> [REQUESTS]:
(A) From the article on Evernote, list each key feature named in the bulleted list that follows "Among other key features of Evernote:".
(B) Decide whether each statement agrees with the article on Evernote. Answer yes or no, and quote the words of the article that decide it.
(i) Evernote is available for Windows Phone.
(ii) Signing up for Evernote on Evernote.com costs nothing.
(iii) Evernote can recognize text in PDFs.
(C) In the article on Evernote, output the passage from "Evernote is not" up to and including "is at hand.", copying it without changes.

> [DOCUMENT EXCERPT]:
In this article you will learn about Evernote: world’s first and biggest online note organizer. We will talk about general concept of having an Evernote, and focus on its use cases in education. You can follow our exploration hands-on, by signing on to Evernote.com and searching for Evernote app on your smartphone’s applications center. Evernote is available for web, iPhone, iPad and Android.

What is Evernote?

Evernote is a note-taking application that synchronizes your notes on the web and across mobile devices. E.g., you are in class with a tablet, and you need to make a quick note on a topic that needs to be reviewed for the next class. You open up Evernote and quickly tap a note. When you are back home, the Evernote on your home computer already has the note you’ve typed earlier on your tablet. You can review all the notes you’ve typed during the day, and get ready for the next day at school. On your way to school, you can pull up your tablet and review your notes from yesterday, including those you wrote on your home computer.

Among other key features of Evernote:
• Organizing notes into separate notebooks — helps separate work and life, track separate students, classes and disciplines.
• Sharing selected notes and notebooks to others via the web and e-mail — helps pass your notes on to others, e.g. a substitute teacher when you are away.
• Images, documents, videos and voice in your notes — help attach whatever relevant material you need for a note, including photographs from your tablet or smartphone.
• Text recognition in images and PDFs — helps you find text inside photographs and locked documents. You can take a photo of a book page, and the text in the photo will be fully searchable.
• Full-text search across all your notes — helps you find that note about project-based learning experiment in Japan that you clipped from the web three years ago.

Evernote is not for everyone, and it takes some discipline to take full advantage of its features. It’s best used if you have a habit of taking notes everyday. Evernote is best during the times when you do research, write a paper, get ready for class or collect ideas for a project. With Evernote’s powerful web clipping capabilities, you can collect all your research material in one place, organize it well and use it to your advantage in the future.

Using Evernote

Taking notes with Evernote is rather straightforward:
1. You sign up for the free service on Evernote.com,
2. install Evernote apps across all your devices,
3. sign into your account,
4. hit “Add note” on whichever device is at hand.

In your note, you can add text, images, documents, videos and a voice memo. Evernote will push your note onto its cloud storage and store it there, so you can access all your notes from any device. If you’ve attached an image or a readable document, Evernote’s system will scan it and attempt to trace words, so that your photographs and documents are fully searchable. Notebooks can be shared, so if you are preparing for a project together with others, it might be a good idea to keep a separate notebook for a separate project.

> [DATA EXCERPT]:
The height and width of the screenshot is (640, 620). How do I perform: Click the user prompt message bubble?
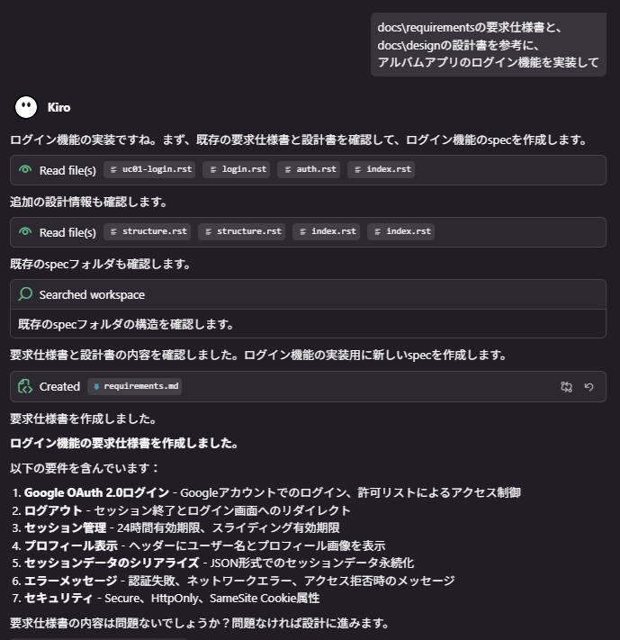488,44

> [RESULTS OF THE EXERCISE]:
(A)
1. Organizing notes into separate notebooks
2. Sharing selected notes and notebooks to others via the web and e-mail
3. Images, documents, videos and voice in your notes
4. Text recognition in images and PDFs
5. Full-text search across all your notes

(B)
(i) No: "Evernote is available for web, iPhone, iPad and Android."
(ii) Yes: "You sign up for the free service on Evernote.com"
(iii) Yes: "Text recognition in images and PDFs"

(C)
Evernote is not for everyone, and it takes some discipline to take full advantage of its features. It’s best used if you have a habit of taking notes everyday. Evernote is best during the times when you do research, write a paper, get ready for class or collect ideas for a project. With Evernote’s powerful web clipping capabilities, you can collect all your research material in one place, organize it well and use it to your advantage in the future.

Using Evernote

Taking notes with Evernote is rather straightforward:
1. You sign up for the free service on Evernote.com,
2. install Evernote apps across all your devices,
3. sign into your account,
4. hit “Add note” on whichever device is at hand.